When prosody is restarted, jibri’s are trying to reconnect to prosody, but some of them receive during reconnecting the “not-authorized” response from prosody and stop trying to reconnect and will stay in this state indefinitely, while still reporting jibri health status as HEALTHY and IDLE. Querying jibri health status thus doesn’t make it visible. All we can do is going through every jibri log and verify, if there is some “Jibri connected” message. And even then jicofo sometimes doesn’t see the jibri in brewery, but this might be some other issue.
Out of 8 jibris, we have like 5 ok and 3 not joined, on other shard out of 4 jibris, 3 are ok and 1 is not. This happens almost all the time. Restarting jibri will make it to join, no problem.

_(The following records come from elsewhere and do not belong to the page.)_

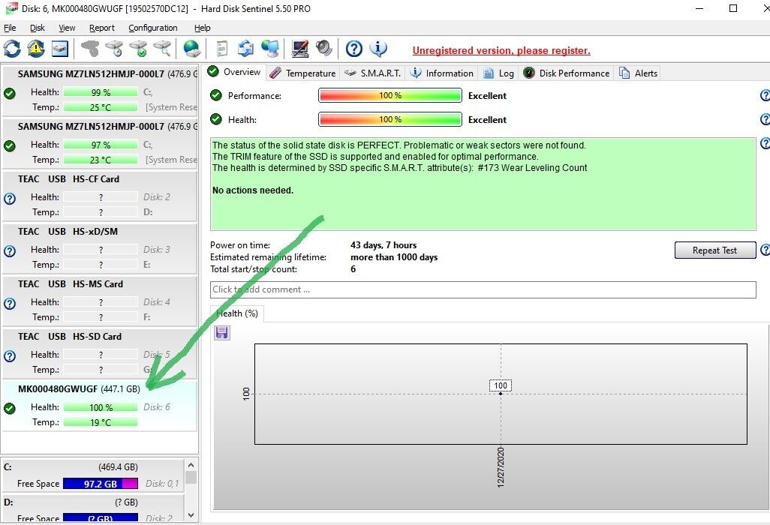Viewport: 770px width, 525px height.
Task: Open the help question mark icon
Action: (353, 49)
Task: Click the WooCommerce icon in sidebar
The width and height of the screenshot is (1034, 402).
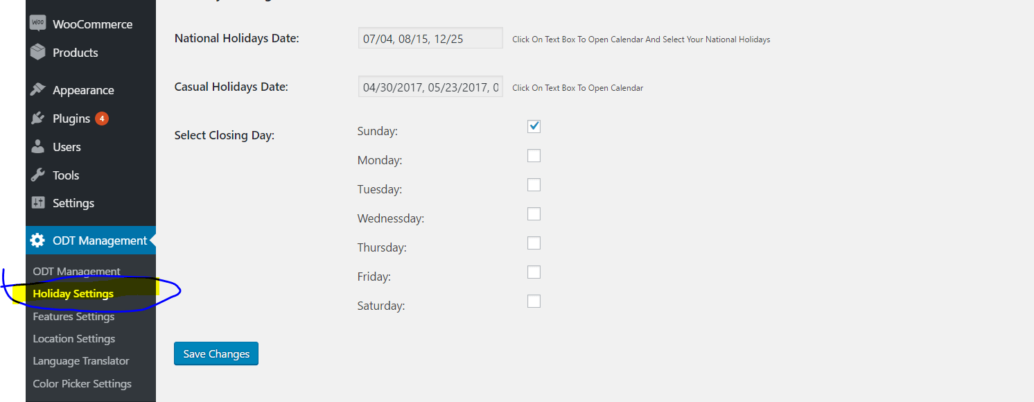Action: tap(39, 23)
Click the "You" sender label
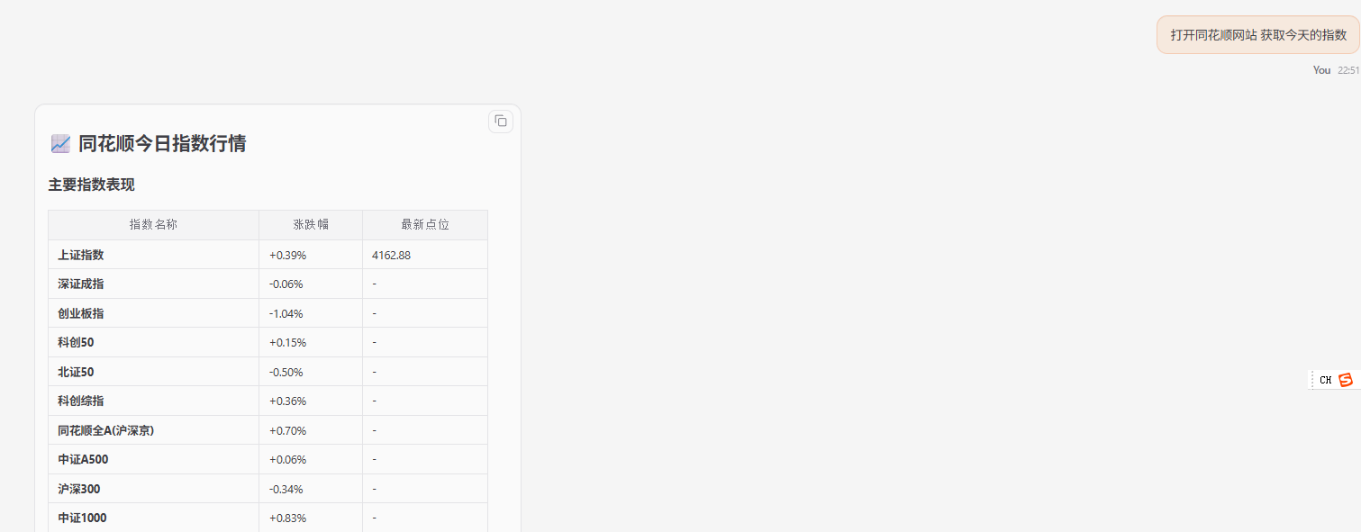This screenshot has width=1361, height=532. pyautogui.click(x=1321, y=70)
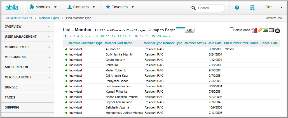Export list with the Excel icon
Screen dimensions: 288x118
266,30
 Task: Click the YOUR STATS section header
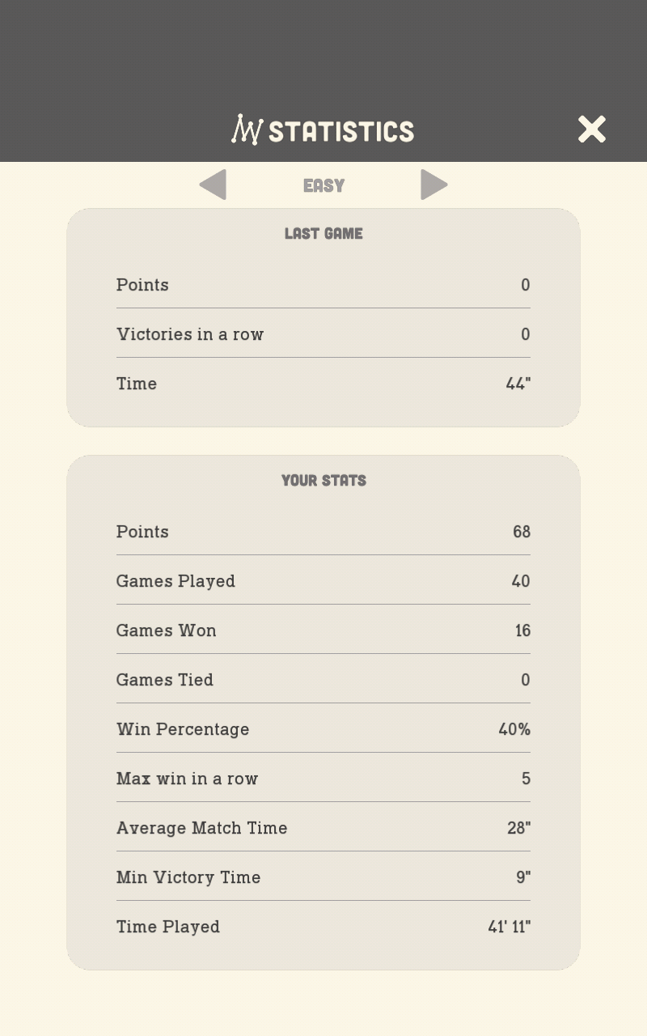click(x=324, y=480)
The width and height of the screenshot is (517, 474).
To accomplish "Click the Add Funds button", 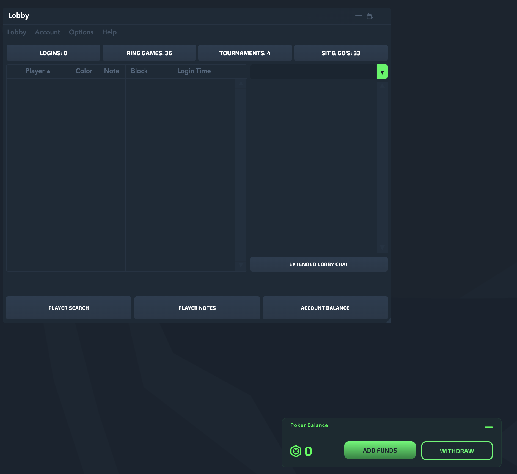I will click(x=380, y=450).
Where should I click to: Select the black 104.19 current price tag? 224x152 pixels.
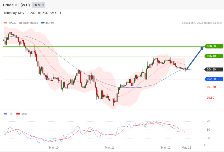(x=214, y=69)
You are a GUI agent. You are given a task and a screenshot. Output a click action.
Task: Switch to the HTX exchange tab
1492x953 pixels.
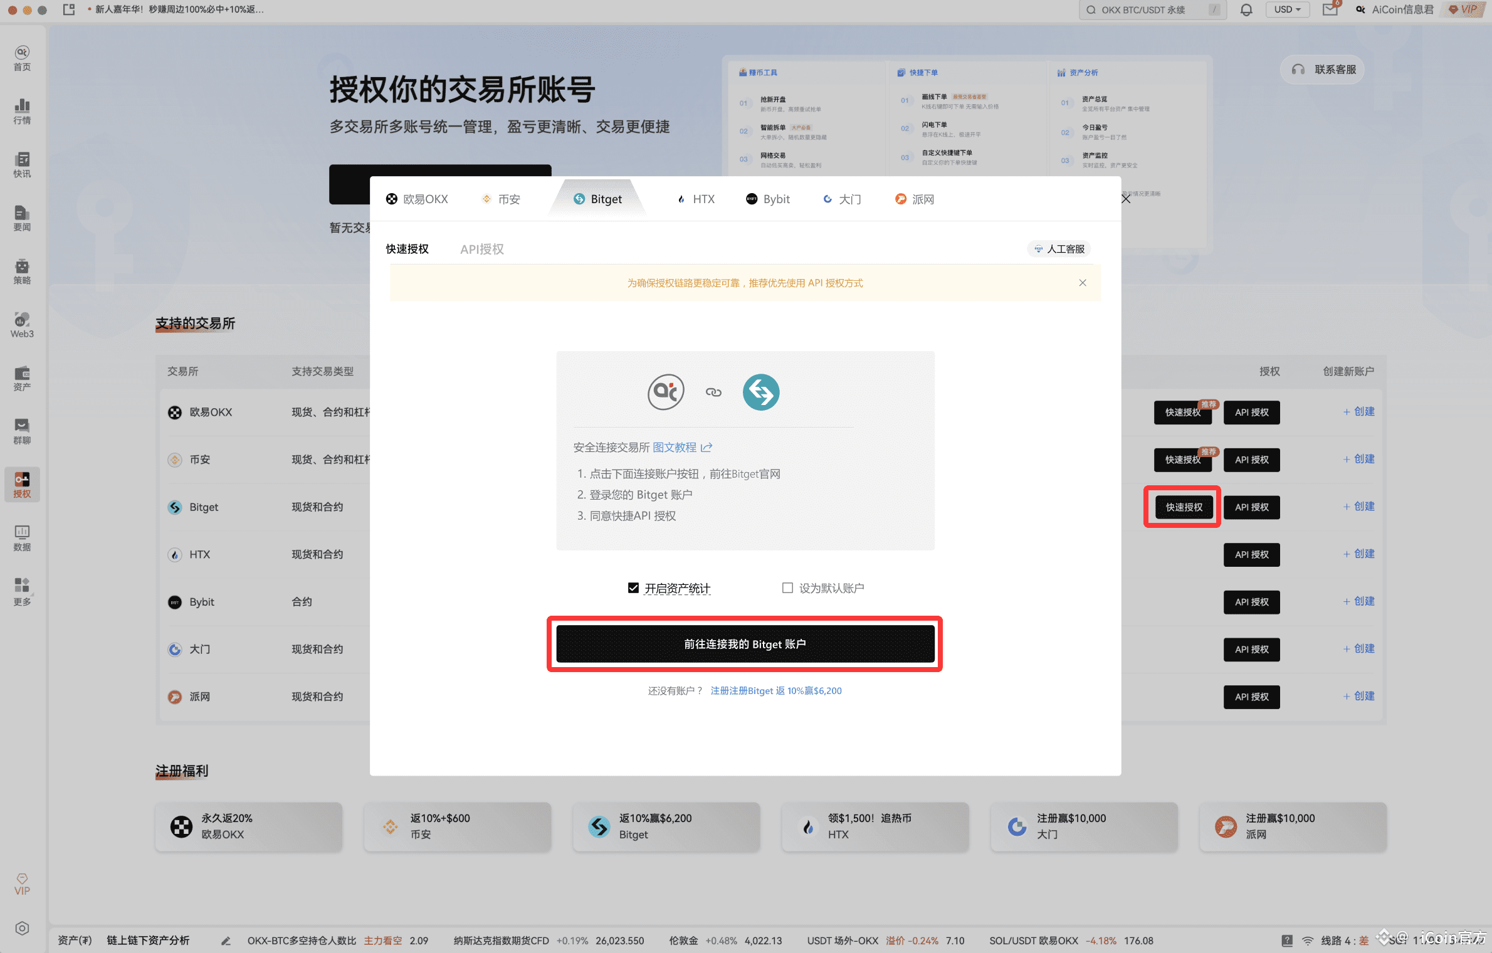coord(696,199)
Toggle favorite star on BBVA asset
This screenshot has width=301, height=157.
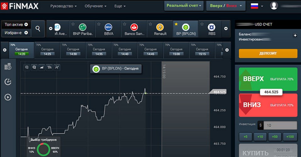click(99, 24)
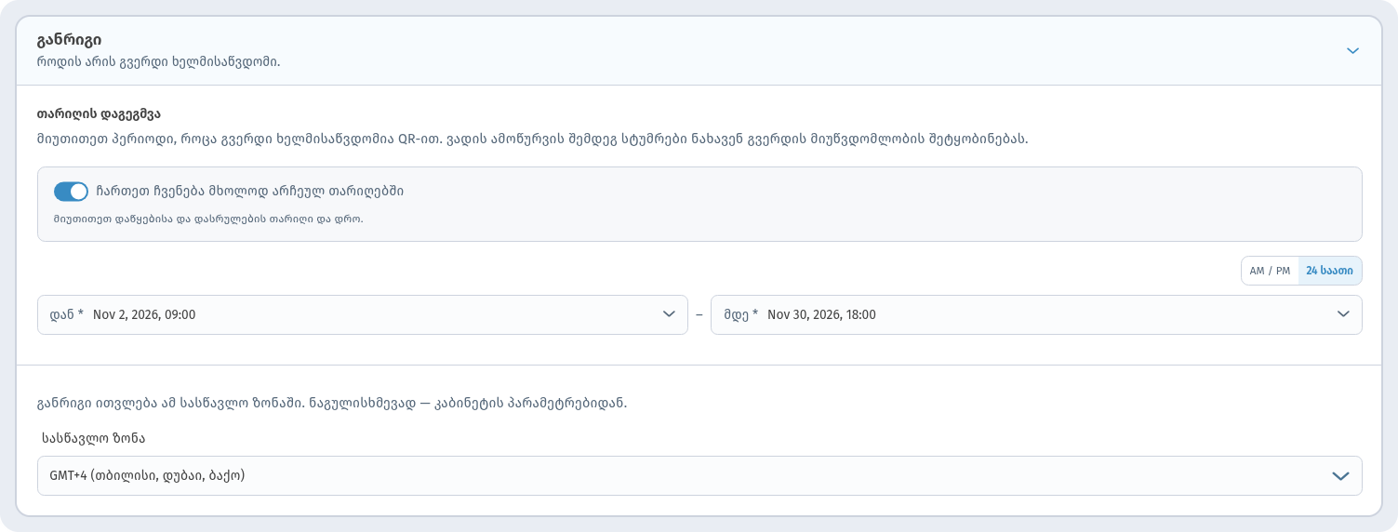The image size is (1398, 532).
Task: Click the QR availability period description text
Action: (533, 139)
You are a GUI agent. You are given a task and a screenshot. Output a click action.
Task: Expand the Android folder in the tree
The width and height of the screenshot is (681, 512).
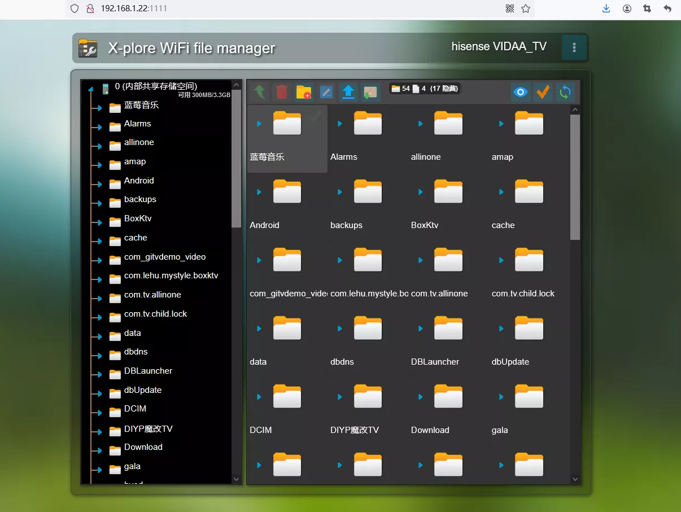click(x=99, y=184)
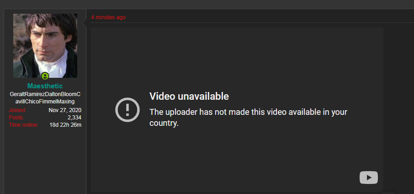Image resolution: width=414 pixels, height=194 pixels.
Task: Click the exclamation warning circle icon
Action: pyautogui.click(x=127, y=110)
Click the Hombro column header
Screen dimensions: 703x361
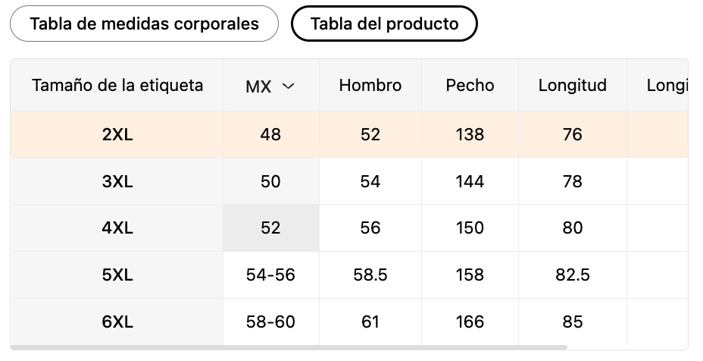[x=370, y=86]
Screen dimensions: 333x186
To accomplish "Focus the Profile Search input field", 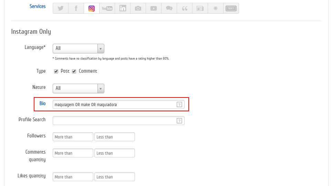I will click(x=114, y=121).
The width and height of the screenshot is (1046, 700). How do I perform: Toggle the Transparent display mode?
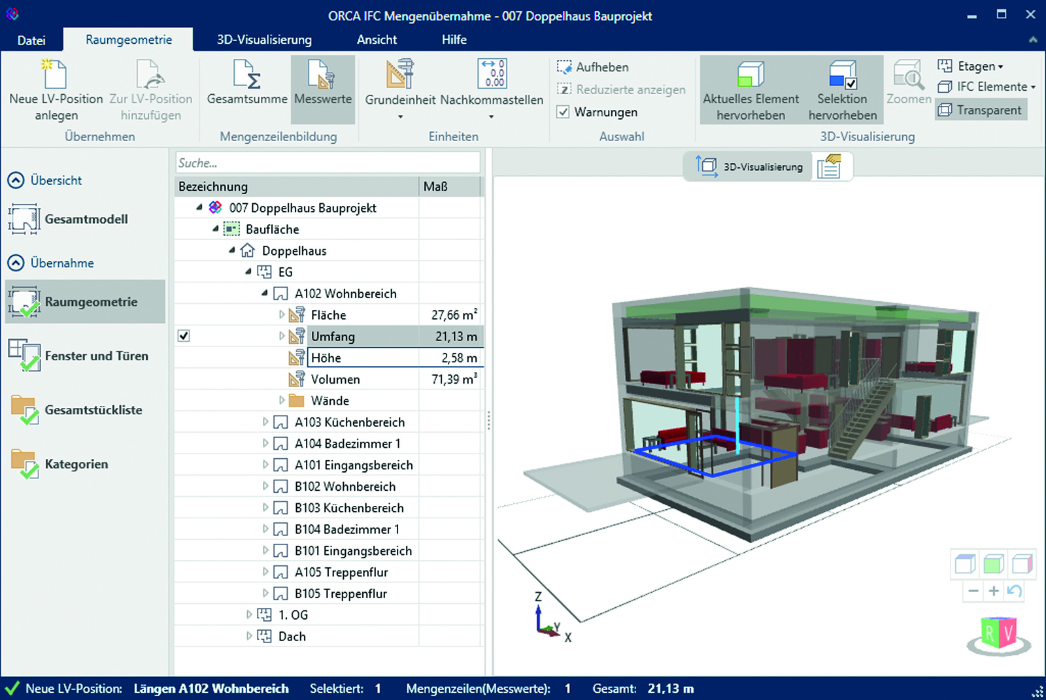click(981, 110)
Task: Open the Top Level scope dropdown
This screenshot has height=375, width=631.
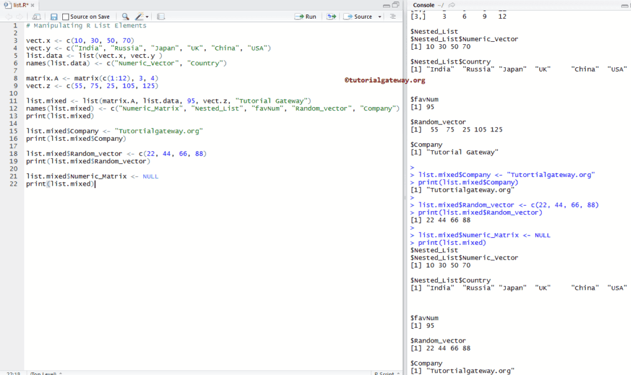Action: click(44, 373)
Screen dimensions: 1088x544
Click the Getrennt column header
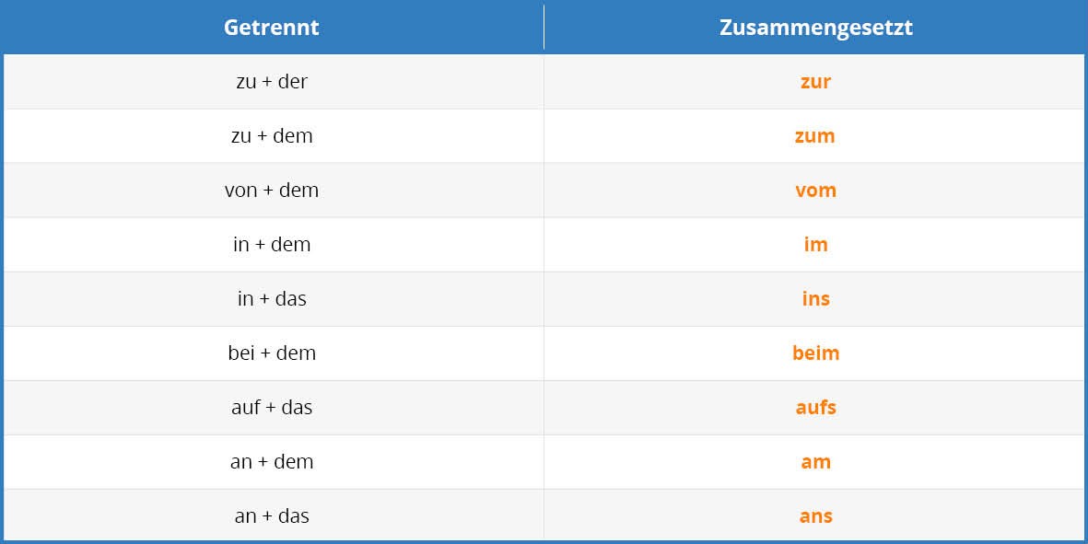coord(271,27)
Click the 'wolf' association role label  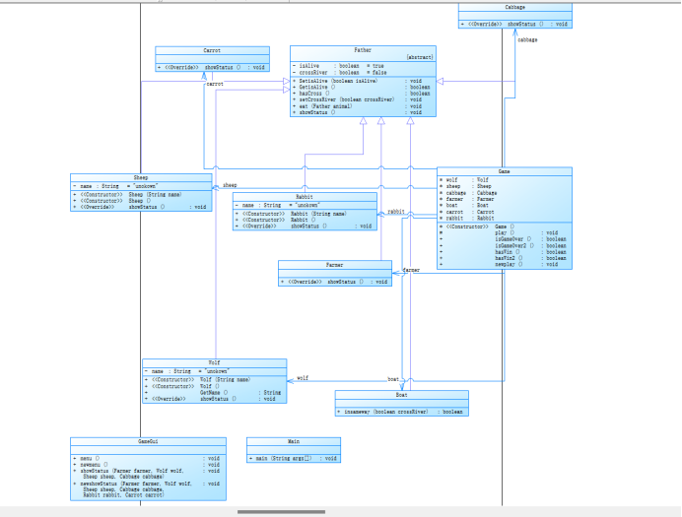click(x=303, y=378)
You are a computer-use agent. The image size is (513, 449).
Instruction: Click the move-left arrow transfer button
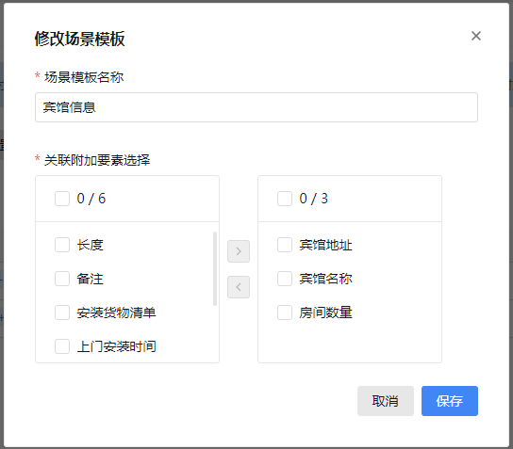[239, 287]
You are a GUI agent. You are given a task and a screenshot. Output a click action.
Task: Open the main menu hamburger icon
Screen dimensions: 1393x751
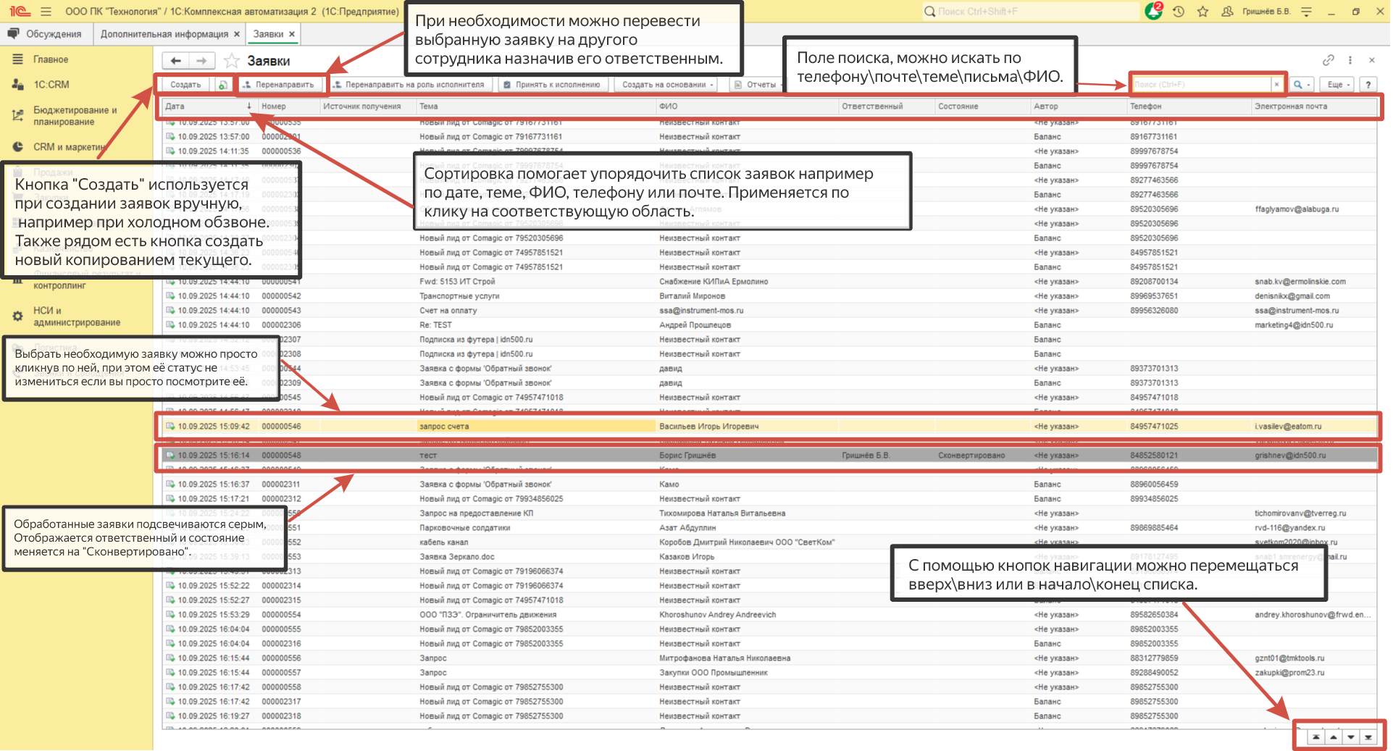pyautogui.click(x=46, y=12)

We now have an alert set up, that counts HEALTHY jibri instances and compares it with jicofo’s jibri_detector_count metric and in case this number is different, alerts person to manually find the jibris that are not connected and manually restart them, which is painfull.
I think the problem is, that somewhere in prosody startup, there is a momemnt, when prosody is receiving requests, but it’s not probably fully started yet (like user db is not loaded, or something like that?) and sends “not-authorized” responses. Again, we are using docker-meet-jitsi, where the init scripts setup all accounts and then start prosody, so everything should be prepared.
My question is, is there a way how to verify on jibri side, whether it is connected to prosody? We would than make a regular check and if not connected, than restart jibri. Of course, the best solution would be to fix the “not-authorized” thing and remove the problem at all.